Hanya karena umur, anak tulang punggung keluarga ditolak masuk SMP di Lombok Utara

Ilustrasi anak sekolah. (kicknews.today/Ist)

kicknews.today – Dunia pendidikan kembali menjadi sorotan tajam di Kabupaten Lombok Utara (KLU). Seorang anak dari keluarga kurang mampu di Desa Senaru, Kecamatan Bayan, harus menelan pil pahit setelah gagal diterima sebagai siswa baru di SMP Negeri 3 Bayan. Penyebabnya adalah usia yang lebih lima bulan dari batas maksimal yang diatur dalam Petunjuk Teknis (Juknis) Penerimaan Peserta Didik Baru (PPDB).

 

Padahal, anak tersebut merupakan tulang punggung keluarga yang sempat putus sekolah selama satu tahun terakhir karena keterbatasan ekonomi. Tahun ini, secercah harapan sempat muncul setelah seorang dermawan bersedia menjadi bapak angkat dan membiayai seluruh kebutuhan sekolahnya. Namun harapan itu kandas, hanya karena aturan administratif yang dianggap terlalu kaku.

 

Penolakan ini menuai reaksi keras dari Gubernur Lumbung Informasi Rakyat (LIRA) NTB, Zainudin yang menyebut tindakan tersebut sebagai bentuk diskriminasi nyata dalam dunia pendidikan.

 

“Ini anak tulang punggung keluarga, sudah setahun tertunda sekolah karena miskin, sekarang ada yang mau bantu, malah ditolak gara-gara umur lebih lima bulan. Di mana hati nurani sekolah? Ini bertentangan dengan prinsip wajib belajar sembilan tahun yang dijamin oleh negara!” kecam Zainudin dengan nada tegas, Senin (07/07/2025).

 

Zainudin juga menyindir sikap Kepala SMPN 3 Bayan yang dinilai tidak berpihak kepada nasib anak-anak dari kalangan rentan.

 

“Kalau kurang umur salah, lebih umur juga salah, lalu pendidikan ini sebenarnya untuk siapa? Untuk anak yang ‘sempurna’ di atas kertas? Sistem ini seakan menutup pintu bagi anak-anak yang benar-benar ingin belajar,” geramnya.

 

Menanggapi kasus ini, Kasi Sarana dan Prasarana Dinas Pendidikan Lombok Utara, Agus Karyawanto, mengakui bahwa laporan sudah diterima sejak dua hari lalu. Namun, ia mengaku terbentur aturan.

 

“Kalau sudah menyangkut sistem, kami tidak bisa berbuat banyak. Anak ini juga pernah kami sarankan masuk ke PKBM (Pusat Kegiatan Belajar Masyarakat) tapi ia menolak karena ingin sekolah reguler,” ujar Agus.

→ **LATIHAN SINGKAT 1**
Tuliskan kembali tanpa perubahan baris-baris dari daftar di bawah, mulai dari baris yang memuat "Image resolution: width=381" hingga baris yang memuat "tap(205, 77)", termasuk kedua baris tersebut.

→ **DATA YANG DIBERIKAN**

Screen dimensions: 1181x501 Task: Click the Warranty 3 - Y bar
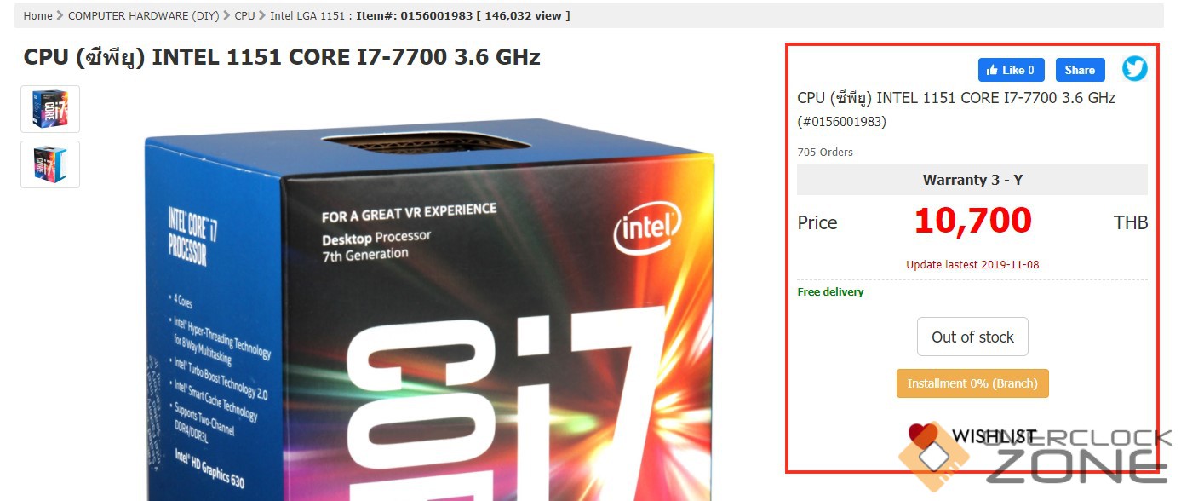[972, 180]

==

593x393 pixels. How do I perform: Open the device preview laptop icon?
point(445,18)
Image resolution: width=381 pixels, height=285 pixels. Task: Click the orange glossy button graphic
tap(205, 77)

---

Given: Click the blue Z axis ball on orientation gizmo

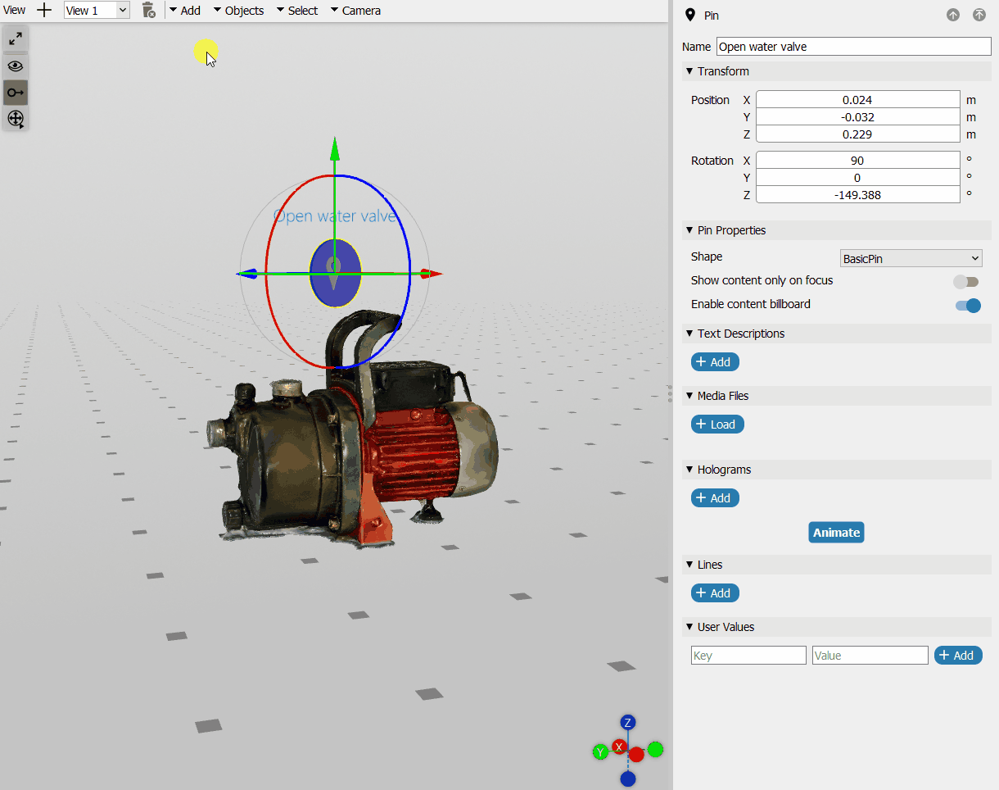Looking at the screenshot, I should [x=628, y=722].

→ **LATIHAN SINGKAT 2**
Menurut teks sumber, di sekolah mana anak dari Desa Senaru gagal diterima sebagai siswa baru?

→ **JAWABAN TUGAS 1**
Image resolution: width=381 pixels, height=285 pixels. Task: Click the orange glossy button graphic
tap(205, 77)

→ **JAWABAN TUGAS 2**
SMP Negeri 3 Bayan.